It now appears that the challenge to Game was supported by the Centre
Unity right-wing group in the Labor Party the unions and also by the
moderate left grouping in the WA Labor Party and trade unions. They
ganged up together against Game because of his belligerent attitude
towards the WA Labor government.

That kind of line-up is familiar to a number of left-wing unionists
in NSW from the 1980s. There can be no serious question that the
challenge to Bill Game and his team was essentially a challenge from
the right, not the left, and it's unsound for Marxist socialists to
be associated with such a challenge no matter what ultraleft mistakes
Bill Game may have made in relation to the Labor Party.

In the event, the main tactical assumption made by the DSP in
engaging in this opportunism: that the Game team would be
comprehensively defeated, turned out to be a very grave misjudgement.

The expenditure of a lot of money and a glossy, rather backward
campaign was not quite sufficient to dislodge Game's team.

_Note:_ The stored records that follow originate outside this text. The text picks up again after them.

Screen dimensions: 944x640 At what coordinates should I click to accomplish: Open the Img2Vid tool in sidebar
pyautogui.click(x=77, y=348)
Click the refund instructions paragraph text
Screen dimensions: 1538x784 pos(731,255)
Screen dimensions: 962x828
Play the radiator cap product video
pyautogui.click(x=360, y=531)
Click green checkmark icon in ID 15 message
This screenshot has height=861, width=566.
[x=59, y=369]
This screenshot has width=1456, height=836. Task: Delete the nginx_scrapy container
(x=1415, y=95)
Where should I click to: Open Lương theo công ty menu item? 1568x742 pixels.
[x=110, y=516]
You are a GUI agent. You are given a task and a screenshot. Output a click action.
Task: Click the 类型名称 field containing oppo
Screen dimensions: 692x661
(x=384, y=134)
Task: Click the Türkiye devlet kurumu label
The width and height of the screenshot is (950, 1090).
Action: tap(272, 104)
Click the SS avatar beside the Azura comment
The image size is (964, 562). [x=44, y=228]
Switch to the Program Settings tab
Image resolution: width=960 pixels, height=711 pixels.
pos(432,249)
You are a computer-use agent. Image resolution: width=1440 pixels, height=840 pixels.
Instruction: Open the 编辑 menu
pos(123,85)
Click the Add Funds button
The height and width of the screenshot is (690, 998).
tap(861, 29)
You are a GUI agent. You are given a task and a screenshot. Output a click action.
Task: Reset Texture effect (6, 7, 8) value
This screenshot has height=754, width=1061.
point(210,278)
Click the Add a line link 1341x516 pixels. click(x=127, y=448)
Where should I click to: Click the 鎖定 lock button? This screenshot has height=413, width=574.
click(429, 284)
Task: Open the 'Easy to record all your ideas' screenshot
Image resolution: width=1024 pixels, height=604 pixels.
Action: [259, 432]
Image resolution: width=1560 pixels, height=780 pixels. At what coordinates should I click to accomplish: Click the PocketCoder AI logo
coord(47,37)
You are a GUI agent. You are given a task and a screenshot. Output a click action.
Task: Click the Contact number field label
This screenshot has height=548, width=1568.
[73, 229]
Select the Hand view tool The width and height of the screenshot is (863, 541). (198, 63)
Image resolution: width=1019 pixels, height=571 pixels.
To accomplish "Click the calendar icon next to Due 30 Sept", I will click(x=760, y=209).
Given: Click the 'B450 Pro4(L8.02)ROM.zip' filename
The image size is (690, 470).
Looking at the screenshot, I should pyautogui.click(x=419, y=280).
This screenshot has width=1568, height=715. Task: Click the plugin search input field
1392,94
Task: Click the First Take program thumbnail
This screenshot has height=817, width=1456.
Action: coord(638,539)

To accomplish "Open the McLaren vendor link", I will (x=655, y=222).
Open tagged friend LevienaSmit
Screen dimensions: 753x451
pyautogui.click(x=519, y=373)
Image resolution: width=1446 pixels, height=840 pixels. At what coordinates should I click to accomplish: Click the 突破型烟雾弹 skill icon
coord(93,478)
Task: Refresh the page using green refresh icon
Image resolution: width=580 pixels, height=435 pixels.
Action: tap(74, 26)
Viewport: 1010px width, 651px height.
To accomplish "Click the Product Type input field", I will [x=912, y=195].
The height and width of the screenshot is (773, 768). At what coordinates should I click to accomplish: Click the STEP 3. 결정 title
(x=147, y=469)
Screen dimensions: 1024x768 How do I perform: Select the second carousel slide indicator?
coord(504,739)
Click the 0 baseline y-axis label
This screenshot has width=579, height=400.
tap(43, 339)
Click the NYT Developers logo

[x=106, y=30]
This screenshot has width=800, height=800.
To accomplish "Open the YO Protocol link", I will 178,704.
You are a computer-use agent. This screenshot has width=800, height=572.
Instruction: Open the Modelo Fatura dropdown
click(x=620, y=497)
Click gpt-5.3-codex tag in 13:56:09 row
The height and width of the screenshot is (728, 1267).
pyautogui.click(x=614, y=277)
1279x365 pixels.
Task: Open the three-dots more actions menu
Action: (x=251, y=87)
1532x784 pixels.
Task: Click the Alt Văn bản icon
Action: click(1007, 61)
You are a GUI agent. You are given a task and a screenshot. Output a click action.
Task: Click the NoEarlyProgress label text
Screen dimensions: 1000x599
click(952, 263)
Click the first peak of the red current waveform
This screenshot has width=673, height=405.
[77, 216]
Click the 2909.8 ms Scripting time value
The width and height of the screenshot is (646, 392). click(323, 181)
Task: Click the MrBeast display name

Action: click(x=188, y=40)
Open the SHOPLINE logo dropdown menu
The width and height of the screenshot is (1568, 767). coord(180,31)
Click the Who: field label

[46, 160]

The Game
forces obviously had the ear of the more militant, organised section
of the membership, because a close study of the other side's campaign
suggests that it is would very probably have got its votes from the
more conservative section of the membership.

The enormous size of the poll suggests that there was a sharp
polarisation between militancy and conservatism in this election.

What happens now?

The worst possible outcome would be a continuation of a vicious war
to the death between the two factions. It may even turn out that
Anthony Benbow and couple of others may have the balance of power. I
strongly recommend to them that they do what they should have done
before the elections and try to play a conciliatory and moderating
role between the two groups.

Despite the pitch to perceived discontent with the radical Game
leadership made by the Recharge challenge, most observers, including
people in the Game camp, say most of the McLaughlan team are not
extreme right wingers. Most of the challenge was motivated by wanting
the jobs, which is a human consideration in union matters. Benbow and
the DSP have the chance to play a positive role in drawing the two
factions together, if they seriously try to do so.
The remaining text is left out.